Llega el final de año y para la mayoría de las sociedades es la fecha de cierre del ejercicio contable. Abarca una temporada de doce meses (nunca mayor) y define un ciclo económico en la vida de una empresa, generalmente asociado a un año natural (del 1 de enero al 31 de diciembre). Aunque el año natural sea el referente habitual, cada empresa puede elegir el plazo de doce meses que más le interese según sus necesidades. En Circulantis, queremos ayudarte a comprender mejor las tareas necesarias para realizar este trámite y salir airoso.
Cualquier aplicación de contabilidad puede elaborar el balance y la cuenta de pérdidas y ganancias de forma automática, e incluso confeccionar los asientos de ajuste si tienen los datos para ello.

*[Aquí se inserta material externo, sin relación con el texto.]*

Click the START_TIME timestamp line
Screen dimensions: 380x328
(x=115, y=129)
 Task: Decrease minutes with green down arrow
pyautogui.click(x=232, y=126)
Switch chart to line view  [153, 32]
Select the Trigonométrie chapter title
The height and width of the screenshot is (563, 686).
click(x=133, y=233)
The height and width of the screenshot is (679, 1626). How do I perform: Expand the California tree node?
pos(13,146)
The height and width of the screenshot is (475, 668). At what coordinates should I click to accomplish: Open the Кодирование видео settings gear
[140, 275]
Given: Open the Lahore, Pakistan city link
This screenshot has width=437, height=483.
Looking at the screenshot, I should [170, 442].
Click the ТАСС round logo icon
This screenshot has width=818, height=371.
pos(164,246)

La clave de este procedimiento son los ASIENTOS DE AJUSTE, que representan la tarea más delicada para completar las operaciones de fin de ejercicio contable.
Principales operaciones de cierre
Para completar el proceso con éxito, es necesario seguir una serie de pasos fundamentales:
- Contabilización de facturas: Todas las facturas que correspondan al año hay que contabilizarlas. Es preciso preparar las que estén pendientes y reclamar a los proveedores las que no han llegado.
- Inventario de existencias: El inventario hay que valorarlo con el precio de adquisición de cada existencia. En los asientos de ajuste, por un lado se anula el valor inicial de la mercancía, y por otro, se computa el nuevo.
- Amortización del inmovilizado: El inmovilizado en propiedad (vehículos, maquinaria, mobiliario, locales) hay que amortizarlo. Se trata de reflejar en el Balance la pérdida de valor del inmovilizado en el tiempo (grupo 2) y computar el gasto asociado (grupo 6).
- Periodificación: Periodificar es imputar derechos y obligaciones al año que les corresponden. Por ejemplo, ingresos anticipados al facturar a un cliente un servicio que cubrirá más de un año.
- Provisiones: Las provisiones sirven para reconocer cualquier gasto o riesgo conocido y cuantificable, cuando aún no se sabe en qué momento se producirá. Tras verificar el suceso que las provoca se deben revertir aquellas cantidades aplicadas en exceso.
- Deterioros: Hay que registrar, como mayor gasto, cualquier deterioro o pérdida reconocida, como en el caso de la reducción del valor de algunas inversiones.
- Subvenciones: Las subvenciones recibidas para la compra de un bien concreto no se pueden computar en una cuenta de ingresos directamente, sino por medio de la amortización del activo correspondiente.
Resumen de acciones clave
Tras estas tareas, el cierre se formaliza mediante un asiento de reclasificación y el cierre de todas las cuentas de ingresos y gastos con saldo. Posteriormente, a uno de enero, se hará el asiento de apertura para que las cuentas recuperen el saldo que tenían.
Tabla: Conceptos fundamentales del cierre
| Concepto | Finalidad |
|---|---|
| Asientos de ajuste | Reflejar la imagen fiel mediante regularizaciones contables. |
| Amortización | Computar la pérdida de valor del inmovilizado. |
| Periodificación | Ajustar ingresos y gastos al ejercicio correspondiente. |
| Provisión | Anticipar futuros gastos o situaciones de riesgo. |
Las obligaciones administrativas referidas al periodo no terminan en la fecha de cierre del ejercicio contable, ya que se deben gestionar retenciones e IVA. El resultado contable obtenido es la base para calcular -con algunos ajustes fiscales- la cuantía del impuesto sobre sociedades. En definitiva, comprender todos estos pasos, saber cómo se hacen y para qué, es muy positivo para cualquier empresario, pues permite entender mejor cómo funciona la contabilidad y cómo se crea la información que contiene.